Am Gelände des einstigen Nordbades am Rosenberg soll nach dem Plänen der Administration eine Wohnung für Asylwerber mit 600 Plätzen eingerichtet werden. Durch die Etablierung von Unterkünften dieser Größenordnung erhält die Beherbergung von Flüchtlingen in Bochum eine neue Größenordnung. Aus den etablierten Normen von ursprünglich, kleine dezentrale Unterkünfte für max. 80- 120 Menschen, haben wir uns von längst müssen verabschiedet, da die Anzahl der Menschen, die hier Schutz finden, von wochenweise ansteigt.

Wir als Gemeinde können diese Entwicklungen nicht beeinflussen. Das sind weltpolitische Maßnahmen und verlangen föderale und europäisch-politische Maßnahmen, die auf Gründe zielen. Solange diese aber nicht entschieden sind und dauerhaft funktionieren, kommen Tag für Tag Menschen weiter.
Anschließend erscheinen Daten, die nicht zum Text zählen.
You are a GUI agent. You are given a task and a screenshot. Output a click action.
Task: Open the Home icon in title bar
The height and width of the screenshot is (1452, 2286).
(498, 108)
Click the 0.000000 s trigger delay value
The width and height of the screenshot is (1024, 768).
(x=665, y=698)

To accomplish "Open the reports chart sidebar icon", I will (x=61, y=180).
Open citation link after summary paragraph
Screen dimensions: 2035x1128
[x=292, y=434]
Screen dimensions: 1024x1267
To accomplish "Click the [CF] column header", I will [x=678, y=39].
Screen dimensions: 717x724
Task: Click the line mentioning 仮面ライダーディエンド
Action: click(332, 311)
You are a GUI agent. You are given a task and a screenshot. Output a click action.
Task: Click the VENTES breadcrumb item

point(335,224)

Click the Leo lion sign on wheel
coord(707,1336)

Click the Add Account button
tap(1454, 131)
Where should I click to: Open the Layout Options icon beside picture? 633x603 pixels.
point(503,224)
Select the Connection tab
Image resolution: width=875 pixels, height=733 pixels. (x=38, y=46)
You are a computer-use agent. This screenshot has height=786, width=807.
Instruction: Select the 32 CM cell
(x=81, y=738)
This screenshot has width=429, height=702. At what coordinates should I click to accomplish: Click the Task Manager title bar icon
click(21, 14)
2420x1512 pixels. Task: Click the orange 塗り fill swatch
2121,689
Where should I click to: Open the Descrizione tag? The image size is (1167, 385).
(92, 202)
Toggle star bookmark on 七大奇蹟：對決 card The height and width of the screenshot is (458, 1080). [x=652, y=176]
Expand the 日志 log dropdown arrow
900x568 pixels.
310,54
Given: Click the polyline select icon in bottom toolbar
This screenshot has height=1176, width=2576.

Das sind alles Menschen, denen wir zunächst verdanken, dem Leiter ein eigenes Haus zu bauen, sie mit Geld und Bekleidung auszurüsten und ein Minimum an Gesundheitsvorsorge zu leisten.

Das wir Unterkünfte müssen erstellen, liegt außerhalb unserer Kontrolle. Aber wo wir sie bauen und in welcher Art und Weise wir sie einsetzen, und müssen bestimmen wir. Bislang haben wir uns oft sehr kurz entschieden müssen, ohne uns bleibt Zeit, Menschen in der Umgebung der Unterkünfte in diesen Entscheidungsprozeß einzubeziehen, um ihre Anliegen und Ängste zu hören, ihre Anliegen zu klären und ihre Vorschläge aufzugreifen.

Wir, müssen, werden diese Leute auf zurück zurückgewinnen. Bisher haben die Menschen in Deutschland jedoch die staatliche Ordnung Funktionsfähigkeit, insbesondere leistungsfähig, inne. Mit allem, was wir tun, aber mit allem, was wir tun, gerade in der Flüchtlingsfrage, müssen sind wir sicher, dass wir nicht nur über die Unterkunft von Flüchtlingen, sondern über die Anfrage, ob wir die Bürger noch das Vertrauen in die Gestaltungsfähigkeit der Richtlinie und die Funktionsfähigkeit der Administration erhalten können, sind.

Auch und vor allem über bestimmen wir die Basis unseres Miteinanders. Doch nicht nur den Menschen, die hier schon lange wohnen, werden wir nicht nur gerecht, sondern auch der Flüchtlingen. Soll die Unterkunft von Flüchtlingen in unserer Heimatstadt nur dazu dienen, Wohnungslosigkeit zu verhindern, dann tun wir jetzt alles richtig.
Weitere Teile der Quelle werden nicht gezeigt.